▸ What you need to do
In the entries below, which lines run from the one containing "Click the Windows" to the one containing "Task: Click the 'SafeConsole URL:' label"? Copy exactly those lines, ends included, and no others.

(Extracted records)
▼

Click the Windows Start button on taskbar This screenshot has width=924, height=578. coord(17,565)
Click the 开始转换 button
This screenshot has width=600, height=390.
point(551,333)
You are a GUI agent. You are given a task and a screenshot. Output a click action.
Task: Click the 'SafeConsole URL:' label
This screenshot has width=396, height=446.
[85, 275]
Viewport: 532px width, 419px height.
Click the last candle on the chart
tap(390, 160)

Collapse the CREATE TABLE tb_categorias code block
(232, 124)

▲
▼

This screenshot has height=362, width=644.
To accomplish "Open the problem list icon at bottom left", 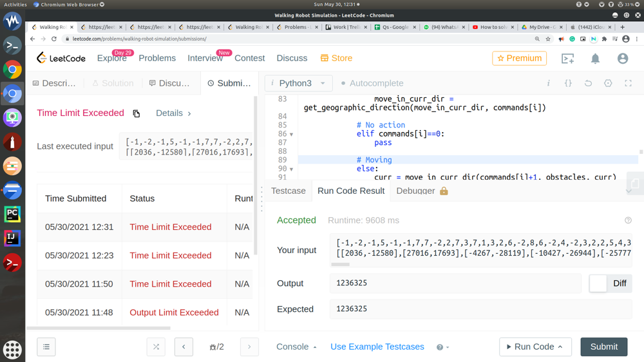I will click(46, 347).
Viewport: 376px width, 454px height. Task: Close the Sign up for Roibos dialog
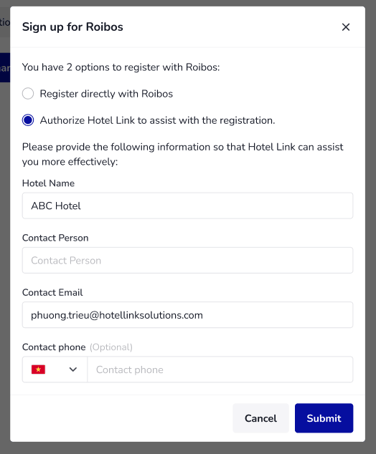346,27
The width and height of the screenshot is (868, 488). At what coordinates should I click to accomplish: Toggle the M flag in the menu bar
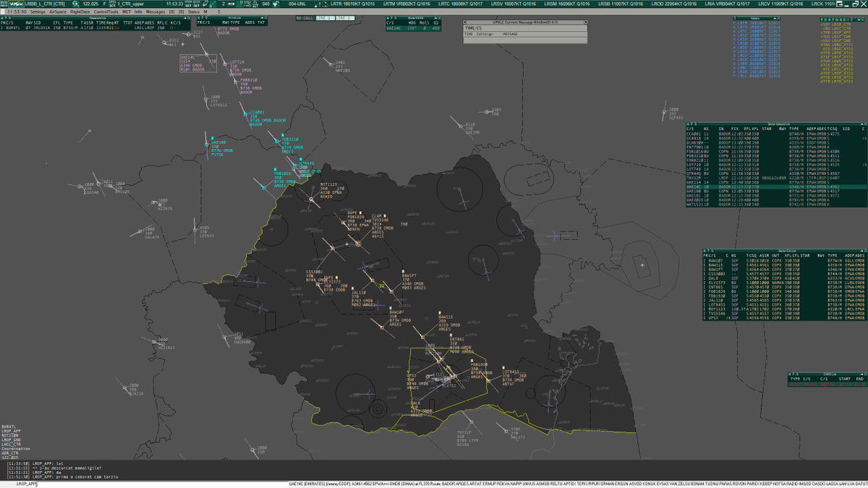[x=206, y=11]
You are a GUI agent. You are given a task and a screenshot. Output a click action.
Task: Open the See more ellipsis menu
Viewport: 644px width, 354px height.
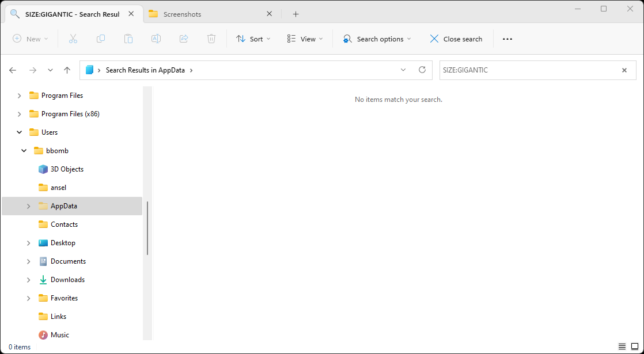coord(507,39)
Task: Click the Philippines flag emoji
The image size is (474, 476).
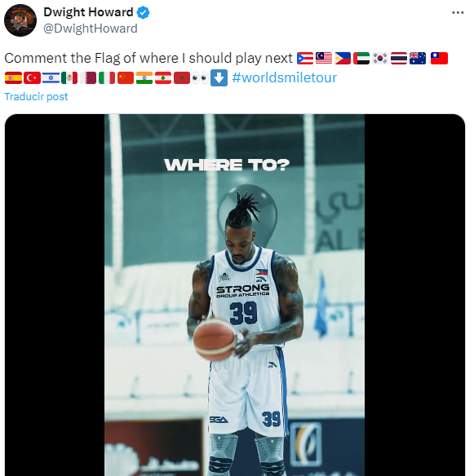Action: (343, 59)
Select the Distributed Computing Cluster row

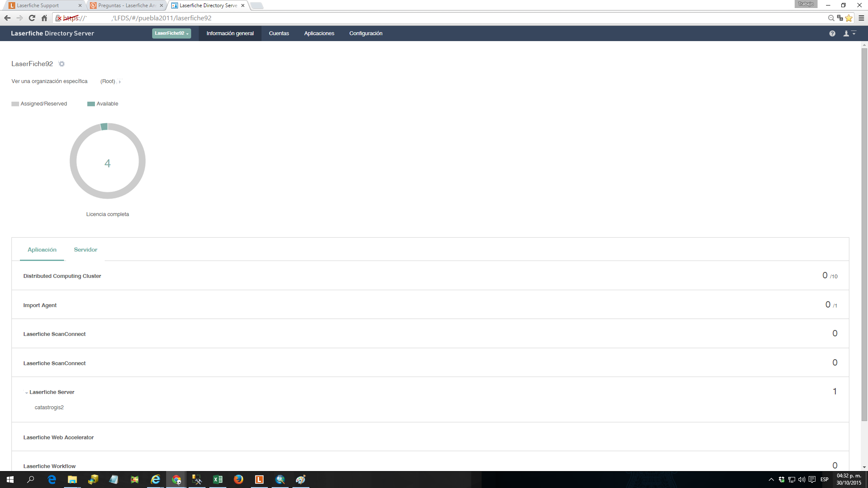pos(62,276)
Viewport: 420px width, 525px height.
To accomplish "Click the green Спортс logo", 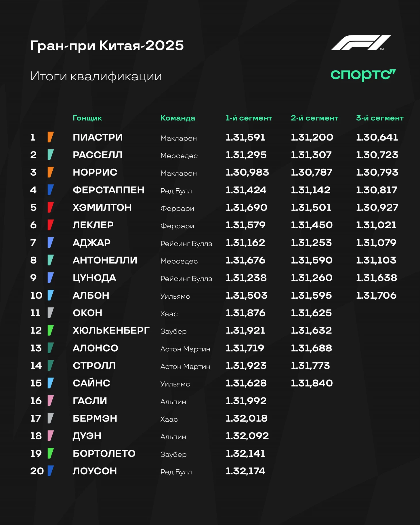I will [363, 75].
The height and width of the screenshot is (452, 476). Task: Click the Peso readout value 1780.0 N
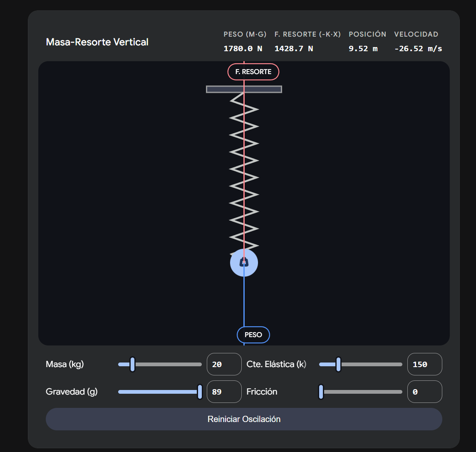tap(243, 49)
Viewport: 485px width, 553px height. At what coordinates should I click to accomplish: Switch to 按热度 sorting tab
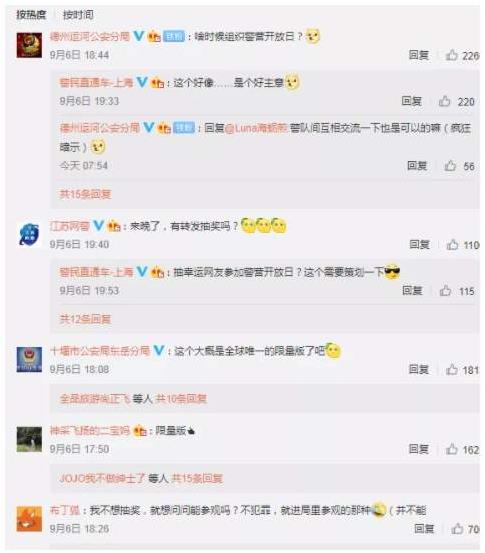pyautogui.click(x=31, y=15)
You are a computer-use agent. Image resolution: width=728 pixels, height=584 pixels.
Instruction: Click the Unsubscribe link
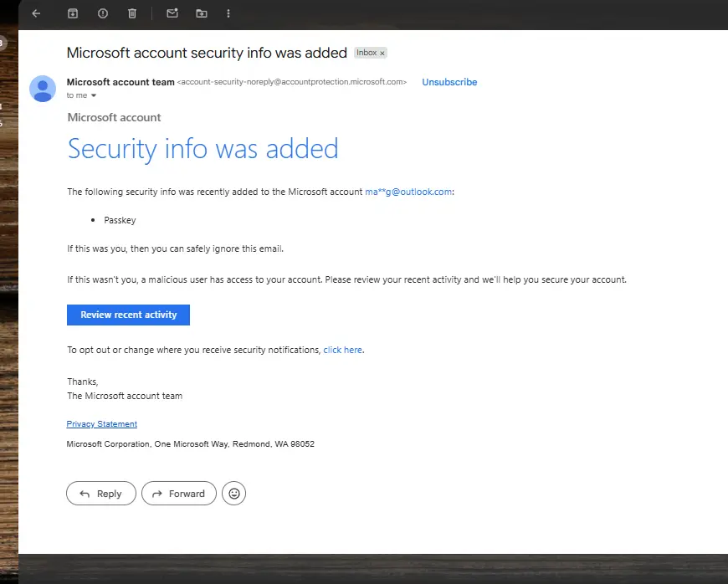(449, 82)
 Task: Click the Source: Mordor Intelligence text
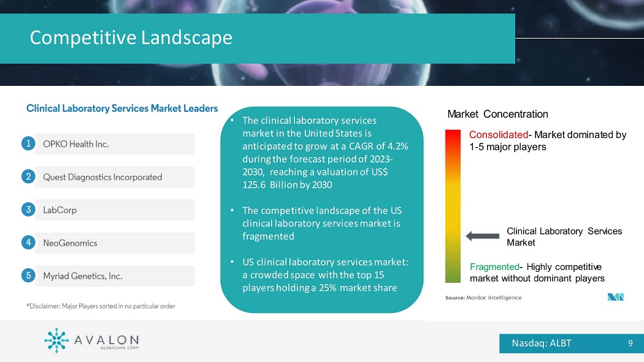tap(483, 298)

▲

▸ Answer area
Click the Windows Start button on taskbar This screenshot has width=924, height=578. coord(17,565)
Click the 开始转换 button
This screenshot has width=600, height=390.
point(551,333)
You are a GUI agent. You are given a task and a screenshot. Output a click action.
Task: Click the 'SafeConsole URL:' label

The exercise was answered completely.